Resist Howard's attack on workers' rights

June 1, 2005
Issue 

On May 23, a federal cabinet meeting finalised the Coalition government's planned "reform" of Australia's industrial relations laws. The "reforms" were publicly unveiled by Prime Minister John Howard in parliament on May 26.

Most media attention will be focussed on the issue of "state's rights" — the conflict between Howard and the state premiers over the federal government's plan to use the Commonwealth's corporations powers to create a single national industrial relations system if the states don't voluntarily agree to a federal takeover of all industrial relations.

However, the Howard government's IR "reforms" represent a massive attack on workers' rights, particularly their right to act collectively to defend and improve their living standards.

The "reforms" aim to make it easier for employers to force more of their employees on to individual contracts — Australian Workplace Agreements. Australian Council of Trade Unions secretary Greg Combet pointed out in a May 23 media release that "AWAs are pro-forma documents prepared by the employer or the government's Office of the Employment Advocate in identical and unilaterally determined terms ...

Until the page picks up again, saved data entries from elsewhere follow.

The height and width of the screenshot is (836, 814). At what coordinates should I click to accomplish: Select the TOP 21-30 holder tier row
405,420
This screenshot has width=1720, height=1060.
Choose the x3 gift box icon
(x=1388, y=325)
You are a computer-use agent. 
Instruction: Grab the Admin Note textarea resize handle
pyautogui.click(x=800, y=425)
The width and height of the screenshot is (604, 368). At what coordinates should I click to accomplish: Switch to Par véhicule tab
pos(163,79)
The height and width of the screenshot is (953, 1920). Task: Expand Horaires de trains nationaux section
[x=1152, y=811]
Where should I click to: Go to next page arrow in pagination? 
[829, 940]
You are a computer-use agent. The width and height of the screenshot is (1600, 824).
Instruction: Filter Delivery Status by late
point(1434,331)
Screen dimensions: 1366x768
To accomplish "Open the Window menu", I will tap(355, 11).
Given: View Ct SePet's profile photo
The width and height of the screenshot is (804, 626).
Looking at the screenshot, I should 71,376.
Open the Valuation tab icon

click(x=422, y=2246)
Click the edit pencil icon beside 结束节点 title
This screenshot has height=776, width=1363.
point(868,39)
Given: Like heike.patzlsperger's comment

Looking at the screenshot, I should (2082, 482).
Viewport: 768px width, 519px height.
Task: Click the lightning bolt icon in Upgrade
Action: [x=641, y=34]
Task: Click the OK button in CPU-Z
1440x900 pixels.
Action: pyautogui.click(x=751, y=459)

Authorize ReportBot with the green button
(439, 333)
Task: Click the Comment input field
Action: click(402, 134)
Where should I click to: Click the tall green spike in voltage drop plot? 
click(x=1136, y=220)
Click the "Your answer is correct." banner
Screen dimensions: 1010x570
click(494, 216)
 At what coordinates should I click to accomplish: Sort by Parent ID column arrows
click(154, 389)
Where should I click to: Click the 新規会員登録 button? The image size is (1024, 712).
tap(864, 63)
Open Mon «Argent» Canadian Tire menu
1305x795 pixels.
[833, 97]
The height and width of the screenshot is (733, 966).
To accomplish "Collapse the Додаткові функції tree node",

"The typical employer bargaining strategy with AWAs involves a take it or leave it demand to individual employees. Employees who don't sign are told they will suffer a specific consequence, such as the denial of a pay increase. Job applicants who don't sign are refused employment.

"This approach is accompanied by a refusal by the employer to collectively bargain with employees or to recognise the representative role of a union."

The Howard government wants to make unions largely irrelevant by getting most workers on to AWAs. Treasurer Peter Costello made it clear that this is a key aim of his government when he told the February 19 Melbourne Age: "We should be trying to move to an industrial relations system where the predominant instrument is the individual contract."

Workers' main means of counteracting the enormously greater bargaining power that the ownership of capital and access to large amounts of credit gives their employers is the threat or actuality of the collective withdrawal of the only productive asset workers have — their labour power, their capacity to produce goods and services.

The Howard government's plan to legislate that all strike action be lawful only if approved by a secret ballot is aimed directly at drastically weakening the ability of unions to organise strike action.

While secret ballots for strike action sound very democratic, they are aimed at making a decision for strike action virtually impossible. The decision-making process will be taken out of the control of the workers' own organisations — the unions — and placed under the control of a special authority to be set up by the government to conduct strike ballots.

Rather than voting for or against strike action in collective workplace or industry-wide mass meetings, where workers can gain a sense of their collective power and can directly debate the issues with their workmates, workers would instead mark their ballot papers in the isolation of their homes.

Furthermore, the administrative delays involved in conducting the ballot will give employers a long time to pressure and intimidate workers, including through the corporate mass media, not to vote for strike action.

The blatantly anti-worker, pro-employer character of the government's IR "reforms" is indicated by its proposal to exempt all businesses with up to 100 employees from the unfair dismissal laws, thus depriving 60% of Australia's 9.7 million employees of the right to seek legal redress for unfair dismissal!

The day after Howard's IR attacks were unveiled, it was quietly revealed that parliamentarians will receive a 4.1% pay rise on July 1. So as Howard threatens the wages and conditions of workers across Australia, his own salary will increase by $11,300 to $289,000.

The Howard government's attack on workers' rights needs to be vigorously resisted. The largest possible turnout to the June 30 stop-work protest rallies that are being organised by the unions in Victoria, Western Australia, Queensland and Tasmania will be a good start.

But to defeat Howard's attack will require much more than this. In particular, it requires a willingness by the union movement as a whole to call nationwide protest actions when the government tries to jail unionists who refuse to abide by its unjust laws.

From Green Left Weekly, June 1, 2005.